In the listing below, look for "named" and copy every line that has it.

### [Extracted entries]
══════
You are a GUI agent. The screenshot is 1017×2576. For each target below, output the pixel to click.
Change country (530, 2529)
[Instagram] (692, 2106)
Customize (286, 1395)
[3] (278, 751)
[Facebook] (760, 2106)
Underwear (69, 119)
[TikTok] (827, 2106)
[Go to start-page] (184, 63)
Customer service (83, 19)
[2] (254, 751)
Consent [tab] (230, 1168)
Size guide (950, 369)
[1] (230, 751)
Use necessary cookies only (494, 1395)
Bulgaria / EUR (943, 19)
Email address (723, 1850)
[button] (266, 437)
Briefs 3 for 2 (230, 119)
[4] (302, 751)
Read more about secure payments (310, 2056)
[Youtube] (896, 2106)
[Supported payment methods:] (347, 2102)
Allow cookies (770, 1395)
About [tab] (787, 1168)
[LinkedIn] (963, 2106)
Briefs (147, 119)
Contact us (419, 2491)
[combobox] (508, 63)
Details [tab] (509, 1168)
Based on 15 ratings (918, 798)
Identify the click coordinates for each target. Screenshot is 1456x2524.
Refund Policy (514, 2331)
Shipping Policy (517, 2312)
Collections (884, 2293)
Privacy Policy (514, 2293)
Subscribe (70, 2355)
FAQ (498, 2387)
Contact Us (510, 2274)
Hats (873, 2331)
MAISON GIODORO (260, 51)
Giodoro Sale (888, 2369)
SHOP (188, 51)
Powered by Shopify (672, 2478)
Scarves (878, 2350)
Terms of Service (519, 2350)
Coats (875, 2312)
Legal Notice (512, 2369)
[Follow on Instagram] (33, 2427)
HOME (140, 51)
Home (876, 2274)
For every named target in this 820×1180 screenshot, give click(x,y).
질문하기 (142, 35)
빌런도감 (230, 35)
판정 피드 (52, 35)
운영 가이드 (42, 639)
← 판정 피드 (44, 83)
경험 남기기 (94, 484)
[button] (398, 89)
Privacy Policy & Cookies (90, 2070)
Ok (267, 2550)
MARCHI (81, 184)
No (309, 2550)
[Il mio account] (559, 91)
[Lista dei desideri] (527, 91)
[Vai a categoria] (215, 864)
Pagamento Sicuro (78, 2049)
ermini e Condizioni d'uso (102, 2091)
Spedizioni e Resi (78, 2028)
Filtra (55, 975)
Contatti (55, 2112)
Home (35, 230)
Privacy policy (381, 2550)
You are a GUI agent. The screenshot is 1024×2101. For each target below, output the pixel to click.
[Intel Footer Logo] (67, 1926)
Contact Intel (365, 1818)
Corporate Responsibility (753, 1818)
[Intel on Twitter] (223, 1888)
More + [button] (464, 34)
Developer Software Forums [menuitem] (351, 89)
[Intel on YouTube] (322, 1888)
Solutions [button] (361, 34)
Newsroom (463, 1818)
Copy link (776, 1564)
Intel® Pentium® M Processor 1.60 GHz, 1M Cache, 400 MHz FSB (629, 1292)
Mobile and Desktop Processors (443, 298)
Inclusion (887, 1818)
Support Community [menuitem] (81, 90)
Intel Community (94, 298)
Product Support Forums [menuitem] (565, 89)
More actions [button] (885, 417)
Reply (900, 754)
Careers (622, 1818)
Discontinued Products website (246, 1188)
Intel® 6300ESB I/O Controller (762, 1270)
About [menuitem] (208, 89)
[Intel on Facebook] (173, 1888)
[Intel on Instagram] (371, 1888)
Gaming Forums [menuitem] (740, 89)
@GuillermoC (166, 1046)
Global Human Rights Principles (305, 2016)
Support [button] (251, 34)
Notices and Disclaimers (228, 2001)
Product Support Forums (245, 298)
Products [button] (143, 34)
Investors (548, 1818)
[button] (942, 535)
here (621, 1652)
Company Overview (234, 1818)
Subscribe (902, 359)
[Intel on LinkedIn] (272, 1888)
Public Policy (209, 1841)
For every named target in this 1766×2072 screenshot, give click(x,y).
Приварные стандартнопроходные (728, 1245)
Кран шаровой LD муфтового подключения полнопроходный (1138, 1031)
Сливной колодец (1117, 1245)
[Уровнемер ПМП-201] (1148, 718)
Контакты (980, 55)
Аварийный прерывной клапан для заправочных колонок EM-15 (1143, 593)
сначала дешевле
══════
### [Task solution]
For every named target in this 820×1180 screenshot, give click(x,y).
For every named target in this 1766×2072 screenshot, give click(x,y).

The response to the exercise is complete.